Gestellte Aufgabe.
Schreiben Sie die Zeilen des Materials unverändert ab, und zwar von der Zeile mit „Where should I click to: Open the Drawing“ bis einschließlich der letzten Zeile des Materials.

Bereitgestelltes Material.

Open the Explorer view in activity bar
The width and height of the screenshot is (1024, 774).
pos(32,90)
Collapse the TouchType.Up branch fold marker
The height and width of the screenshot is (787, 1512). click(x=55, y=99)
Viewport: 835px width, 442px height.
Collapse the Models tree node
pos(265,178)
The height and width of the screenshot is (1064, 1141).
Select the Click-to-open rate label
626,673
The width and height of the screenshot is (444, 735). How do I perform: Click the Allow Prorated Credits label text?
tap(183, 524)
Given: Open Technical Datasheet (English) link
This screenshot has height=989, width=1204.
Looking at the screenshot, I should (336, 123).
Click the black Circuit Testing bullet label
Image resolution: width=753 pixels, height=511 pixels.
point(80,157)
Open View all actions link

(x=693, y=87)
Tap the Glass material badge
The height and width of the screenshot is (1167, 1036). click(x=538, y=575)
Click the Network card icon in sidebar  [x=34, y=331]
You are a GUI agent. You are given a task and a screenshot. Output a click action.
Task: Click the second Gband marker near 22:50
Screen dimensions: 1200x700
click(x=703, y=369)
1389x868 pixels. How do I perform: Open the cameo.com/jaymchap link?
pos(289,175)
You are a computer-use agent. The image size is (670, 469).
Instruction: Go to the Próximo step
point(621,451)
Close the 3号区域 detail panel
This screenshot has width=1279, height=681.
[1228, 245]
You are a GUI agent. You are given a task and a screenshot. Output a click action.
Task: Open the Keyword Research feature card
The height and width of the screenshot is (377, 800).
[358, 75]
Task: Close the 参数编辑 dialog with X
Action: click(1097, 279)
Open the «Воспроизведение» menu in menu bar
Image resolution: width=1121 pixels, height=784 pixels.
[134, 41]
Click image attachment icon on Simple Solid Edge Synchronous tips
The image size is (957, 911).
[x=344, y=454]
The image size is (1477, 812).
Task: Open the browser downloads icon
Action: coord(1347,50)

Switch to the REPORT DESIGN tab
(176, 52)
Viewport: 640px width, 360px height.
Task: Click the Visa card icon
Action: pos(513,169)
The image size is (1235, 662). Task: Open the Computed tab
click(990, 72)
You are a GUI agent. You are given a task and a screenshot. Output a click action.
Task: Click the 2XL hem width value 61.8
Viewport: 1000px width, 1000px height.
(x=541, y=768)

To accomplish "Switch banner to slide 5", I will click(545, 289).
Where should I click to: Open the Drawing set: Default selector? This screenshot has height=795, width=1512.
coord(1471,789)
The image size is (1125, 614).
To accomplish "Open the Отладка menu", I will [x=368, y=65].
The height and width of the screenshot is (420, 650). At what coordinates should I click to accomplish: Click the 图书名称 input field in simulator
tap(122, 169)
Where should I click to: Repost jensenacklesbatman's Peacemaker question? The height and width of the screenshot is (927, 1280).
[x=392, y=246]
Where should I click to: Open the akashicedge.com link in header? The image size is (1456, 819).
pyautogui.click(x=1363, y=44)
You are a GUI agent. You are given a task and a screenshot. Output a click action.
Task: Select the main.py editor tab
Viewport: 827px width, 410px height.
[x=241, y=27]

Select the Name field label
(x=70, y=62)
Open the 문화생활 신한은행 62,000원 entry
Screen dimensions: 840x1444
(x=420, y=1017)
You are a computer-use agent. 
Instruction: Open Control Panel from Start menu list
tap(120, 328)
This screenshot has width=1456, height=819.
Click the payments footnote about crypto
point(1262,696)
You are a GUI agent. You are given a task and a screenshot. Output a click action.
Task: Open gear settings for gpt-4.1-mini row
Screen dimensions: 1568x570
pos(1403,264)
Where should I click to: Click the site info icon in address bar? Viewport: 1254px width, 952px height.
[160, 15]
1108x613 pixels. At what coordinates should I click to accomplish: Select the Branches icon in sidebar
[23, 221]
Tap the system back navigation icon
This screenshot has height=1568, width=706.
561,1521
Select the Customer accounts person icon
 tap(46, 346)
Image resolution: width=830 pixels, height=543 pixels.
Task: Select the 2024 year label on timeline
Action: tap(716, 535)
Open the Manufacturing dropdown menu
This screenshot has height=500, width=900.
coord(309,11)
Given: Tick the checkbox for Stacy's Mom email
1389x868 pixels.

Ausgabe folgt.
Where should I click to: Open the Drawing set: Default selector? This screenshot has height=795, width=1512.
coord(1471,789)
The image size is (1125, 614).
To accomplish "Open the Отладка menu", I will [x=368, y=65].
The height and width of the screenshot is (420, 650). At what coordinates should I click to accomplish: Click the 图书名称 input field in simulator
tap(122, 169)
Where should I click to: Repost jensenacklesbatman's Peacemaker question? The height and width of the screenshot is (927, 1280).
[x=392, y=246]
Where should I click to: Open the akashicedge.com link in header? The image size is (1456, 819).
pyautogui.click(x=1363, y=44)
You are a GUI agent. You are given a task and a screenshot. Output a click action.
Task: Select the main.py editor tab
Viewport: 827px width, 410px height.
[x=241, y=27]

Select the Name field label
(x=70, y=62)
Open the 문화생활 신한은행 62,000원 entry
Screen dimensions: 840x1444
(x=420, y=1017)
You are a computer-use agent. 
Instruction: Open Control Panel from Start menu list
tap(120, 328)
This screenshot has width=1456, height=819.
Click the payments footnote about crypto
point(1262,696)
You are a GUI agent. You are given a task and a screenshot. Output a click action.
Task: Open gear settings for gpt-4.1-mini row
Screen dimensions: 1568x570
pos(1403,264)
Where should I click to: Click the site info icon in address bar? Viewport: 1254px width, 952px height.
[160, 15]
1108x613 pixels. At what coordinates should I click to accomplish: Select the Branches icon in sidebar
[23, 221]
Tap the system back navigation icon
This screenshot has height=1568, width=706.
561,1521
Select the Customer accounts person icon
 tap(46, 346)
Image resolution: width=830 pixels, height=543 pixels.
Task: Select the 2024 year label on timeline
Action: tap(716, 535)
Open the Manufacturing dropdown menu
This screenshot has height=500, width=900.
coord(309,11)
Given: Tick the checkbox for Stacy's Mom email
1389x868 pixels.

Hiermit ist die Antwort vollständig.